▶ _Exercise requirements_
Records follow. Select each line holding "agent".

[Screenshot grounding data]
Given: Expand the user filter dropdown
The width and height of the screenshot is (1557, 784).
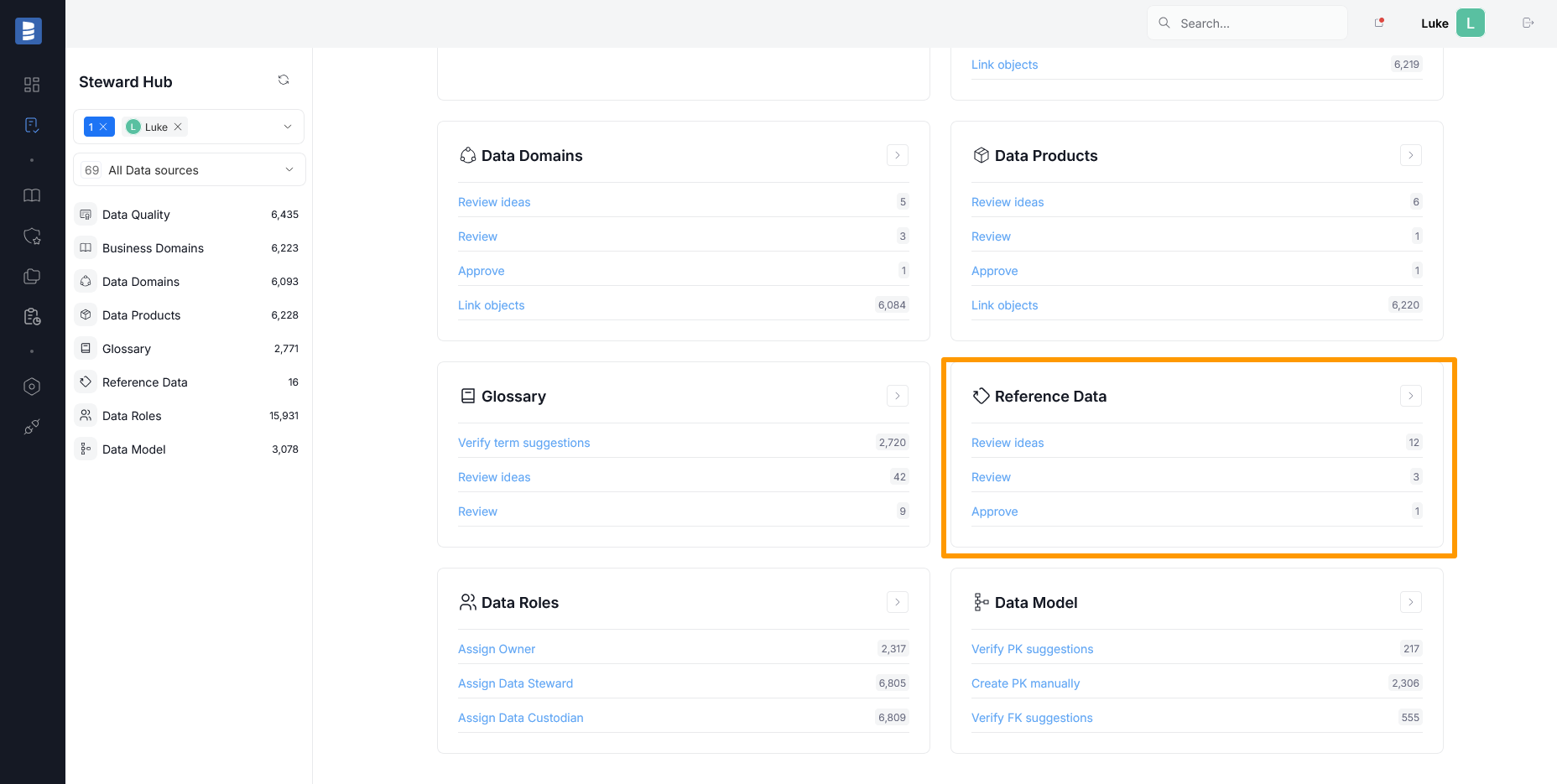Looking at the screenshot, I should tap(288, 127).
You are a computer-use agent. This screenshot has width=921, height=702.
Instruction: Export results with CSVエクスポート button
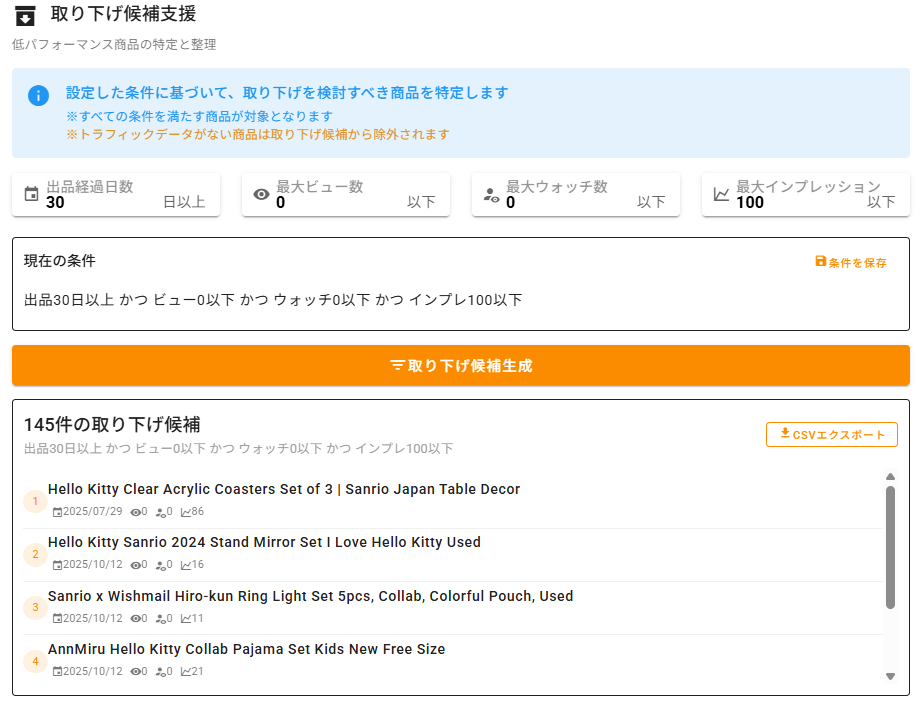coord(831,435)
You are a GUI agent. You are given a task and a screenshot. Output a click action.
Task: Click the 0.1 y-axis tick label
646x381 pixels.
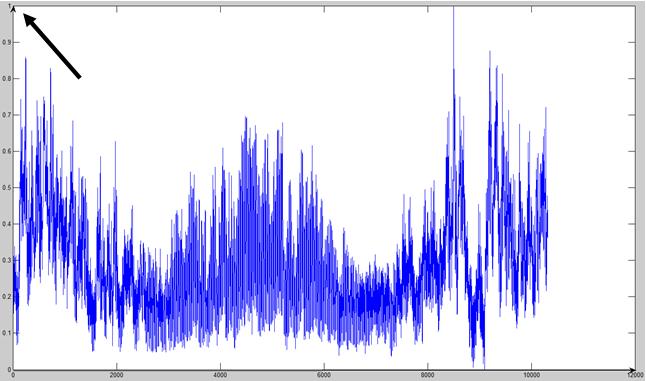pos(6,333)
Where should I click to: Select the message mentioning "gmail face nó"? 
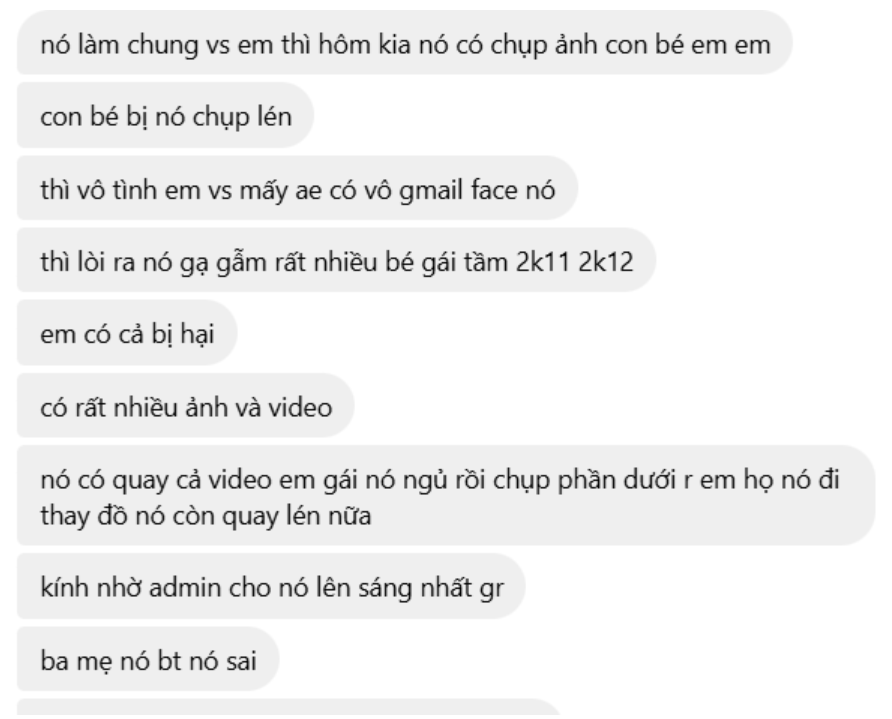pyautogui.click(x=298, y=188)
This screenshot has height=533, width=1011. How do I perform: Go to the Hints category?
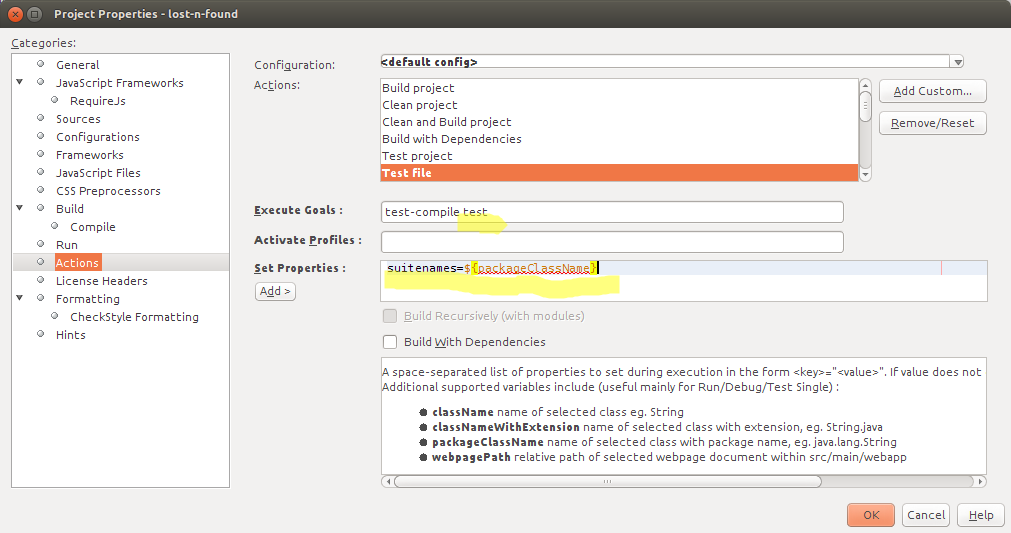point(71,335)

▶ _Response area_
You are a computer-use agent. This screenshot has width=921, height=702.
You are a GUI agent. You are given a task and a screenshot. Output a click action.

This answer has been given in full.